Provided passage –

Niagara Falls drops over a ledge of Middle Silurian Lockport Dolomite, a relatively resistant rock unit about 100 feet thick. The dolomite is underlain by easily-eroded shales of the Medina and Clinton Groups, both Silurian, and the Upper Ordovician Queenston Shale. Near the whirlpool below the falls is a thin beach deposit called the Whirlpool Sandstone, which marks the base of the Silurian. The ledge, the Lockport Dolomite, was laid down in part of that shallow marine shelf we talked about the other day – the low-lying platforms that surrounded the deep pool in the Michigan Basin.
Long after the Silurian Period, when the entire region of the Midwest and Ontario was lifted above sea level, erosion left the most resistant layers including the Silurian Lockport Dolomite standing as ridges and ledges. Niagara Falls is pretty much a legacy of the last Ice Age, and the falls have developed pretty much in the past 10,000 years because they serve as the outlet for one of the largest volumes of fresh water anywhere on earth – the Great Lakes. That water has to cut through or go around resistant materials, and in this case it’s cutting through the Silurian escarpment that forms the neck of land between Lakes Erie and Ontario.

Supplied information –
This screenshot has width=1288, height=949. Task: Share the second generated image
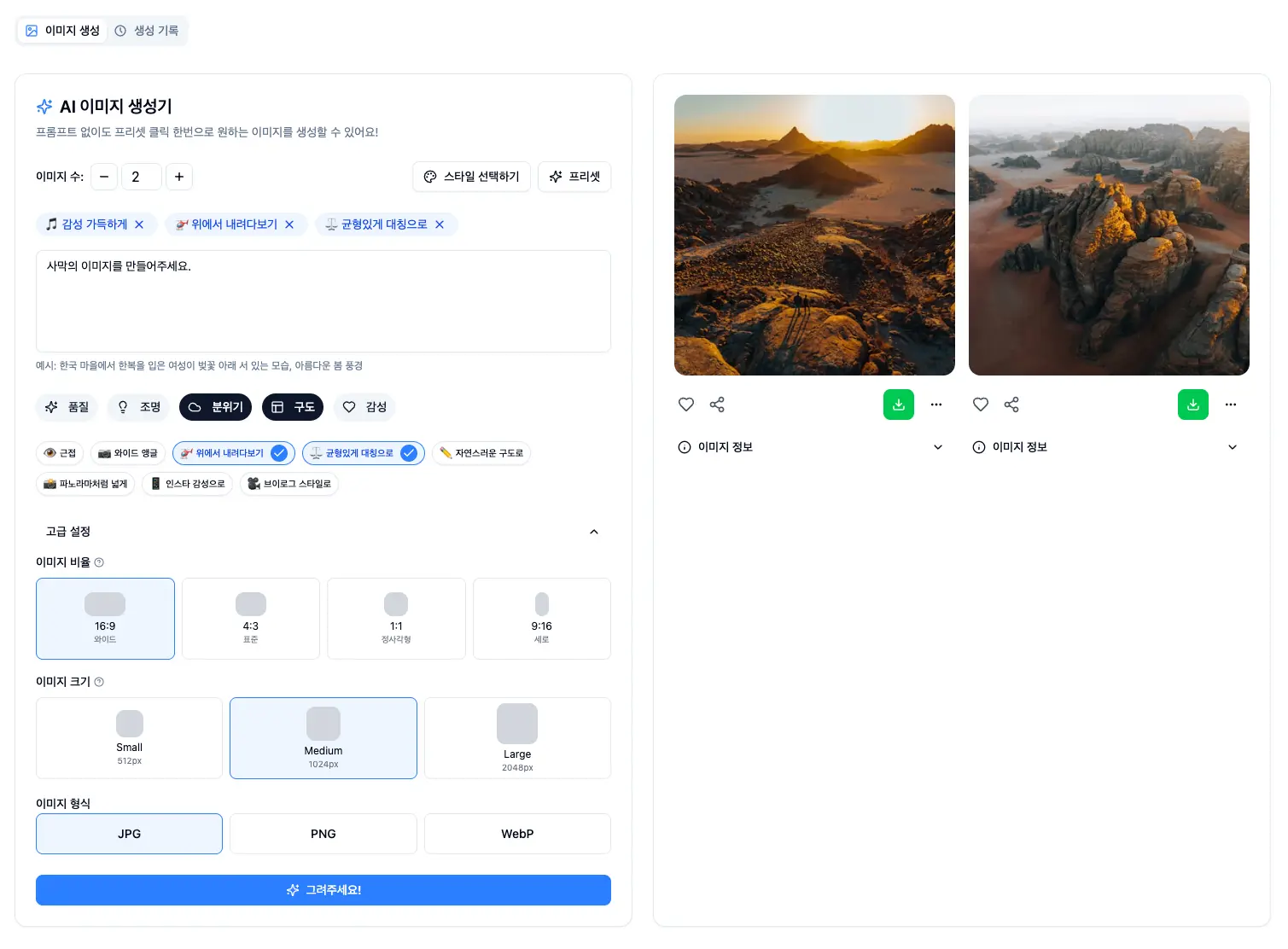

---

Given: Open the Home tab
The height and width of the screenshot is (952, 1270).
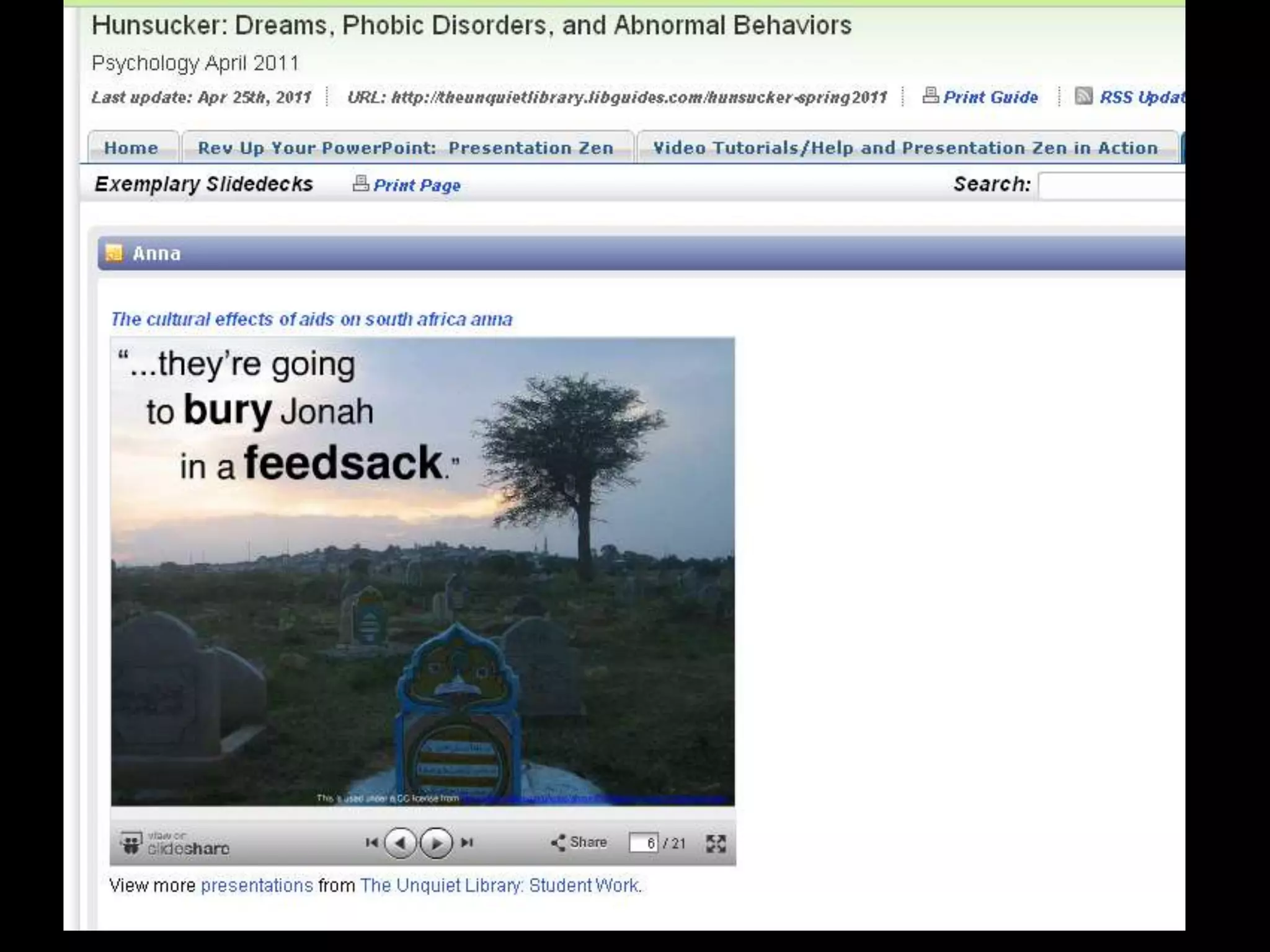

* * *

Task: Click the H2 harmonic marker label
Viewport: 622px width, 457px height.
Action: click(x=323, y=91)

Problems and tasks –
[1] In the Niagara Falls geology passage, retype the section starting with "Long after the" and going on through "Erie and Ontario.".
[2] Using the Niagara Falls geology passage, decide whether each statement agrees with it. Answer yes or no and quote the deciding words.
(a) The Lockport Dolomite is about 100 feet thick.
(b) The Whirlpool Sandstone marks the top of the Silurian.
(c) The falls have developed mostly within the past 10,000 years.
[3] List every named rock unit or rock group mentioned in the Niagara Falls geology passage.

Results of the tasks –
[1]
Long after the Silurian Period, when the entire region of the Midwest and Ontario was lifted above sea level, erosion left the most resistant layers including the Silurian Lockport Dolomite standing as ridges and ledges. Niagara Falls is pretty much a legacy of the last Ice Age, and the falls have developed pretty much in the past 10,000 years because they serve as the outlet for one of the largest volumes of fresh water anywhere on earth – the Great Lakes. That water has to cut through or go around resistant materials, and in this case it’s cutting through the Silurian escarpment that forms the neck of land between Lakes Erie and Ontario.

[2]
(a) Yes: "a relatively resistant rock unit about 100 feet thick"
(b) No: "which marks the base of the Silurian"
(c) Yes: "the falls have developed pretty much in the past 10,000 years"

[3]
Lockport Dolomite
Medina Group
Clinton Group
Queenston Shale
Whirlpool Sandstone